Google's Voice-Generating AI Is Now Indistinguishable From Humans (qz.com)
An anonymous reader quotes a report from Quartz: A research paper published by Google this month -- which has not been peer reviewed -- details a text-to-speech system called Tacotron 2, which claims near-human accuracy at imitating audio of a person speaking from text. The system is Google's second official generation of the technology, which consists of two deep neural networks. The first network translates the text into a spectrogram (pdf), a visual way to represent audio frequencies over time. That spectrogram is then fed into WaveNet, a system from Alphabet's AI research lab DeepMind, which reads the chart and generates the corresponding audio elements accordingly. The Google researchers also demonstrate that Tacotron 2 can handle hard-to-pronounce words and names, as well as alter the way it enunciates based on punctuation. For instance, capitalized words are stressed, as someone would do when indicating that specific word is an important part of a sentence. Quartz has embedded several different examples in their report that feature a sentence generated by AI along with a sentence read aloud from a human hired by Google.
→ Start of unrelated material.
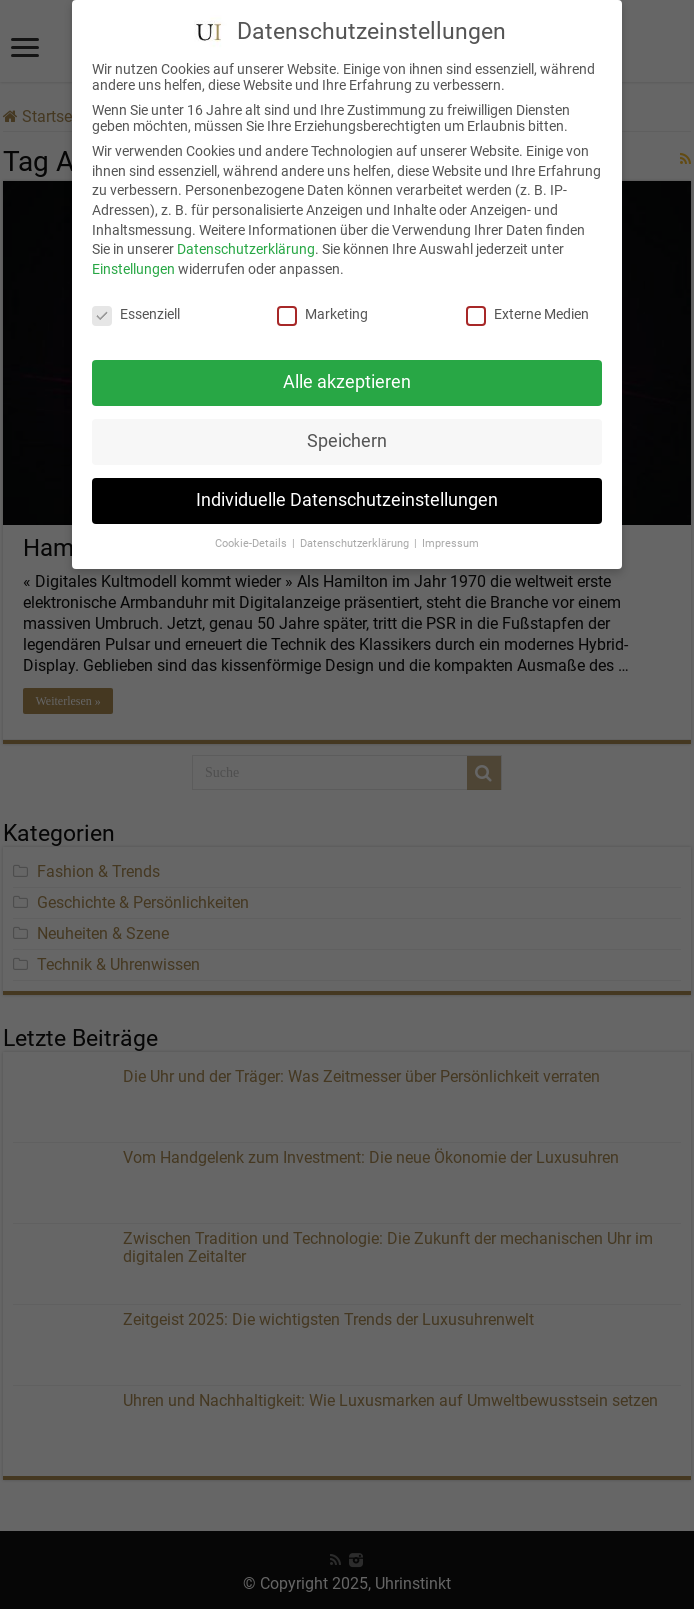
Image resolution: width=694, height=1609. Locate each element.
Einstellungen (133, 257)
Can you tell which is the AI generated sample?
Despite choosing a low-quality human comparison (the audio fidelity is fine, but the timing and pronunciation is terrible), it is still quite obvious which is which. The synth version is slightly too clipped and the timing does not sound natural.
Slashdot: where don knuth is an idiot because he cant grasp the awesome power of php
Listen for the "plosives", the "p" or "b" sounds. All text-speech systems get them wrong, because they are generally programmed from recorded speech that is very frequency limited. There are reasons for that. Full digital sampling of sound uses analog-to-digital converters, limited by the digital sampling. To reduce the amount of digital storage and processing required, the designers of both recording and synthesis tools lower the sampling frequency as far as possible. They also add low bandwidth filter on the input and the outputs, to avoid sharp step functions from generating undesired artifacts on the output, and to avoid weird "beat" harmonics with the sampling frequency from confusing the recorded inputs. But the result is smearing of sharp sounds which are more rich in transients, such as "t" and "p". And dear lord, does it screw up languages with "click" sounds like Zulu.
The storage and CPU cost of recording audio are so small that they reached the point of irrelevance 15-20 years ago, for low-end consumer hardware. More like 40 years ago for professional grade equipment - around the time that CDs were introduced. Despite what a bunch of "audiophile" sites trying to push a product will tell you, it is not difficult, expensive, or taxing in any way to work with PCM audio of a sufficient bit depth and sampling rate to cover the entire range of human hearing. Or even dog hearing!
But regarding speech synthesis specifically - there is software out there, still being used by somebody I'm sure, that was designed to be run on consumer PCs back in the 90s. At that time, on those systems, there were computational limits that were relevant to sound quality. Whatever outdated software Stephen Hawking uses, sounds like it renders the output at no higher than 10 or 12 kHz sampling rate (compared to 40 - 50 kHz to cover the human hearing range.) But the sampling rate is a very small part of why Hawking sounds bad. The artifacts you hear from a low sampling rate are mostly limited to high-frequency sounds being cut. (And possibly temporal smearing, depending on how you filter.) It sounds similar to turning the treble knob on your stereo all the way down.
The quality problems with Hawking's synthesizer go way beyond a treble knob. Things like pacing, emphasis, minor slurring of certain sounds that are adjacent to each other, etc... problems that you take care of by making the software more intelligent, not upping the sample frequency. Which is exactly what Google is doing, and making some progress at it too. No, it doesn't sound like a human yet.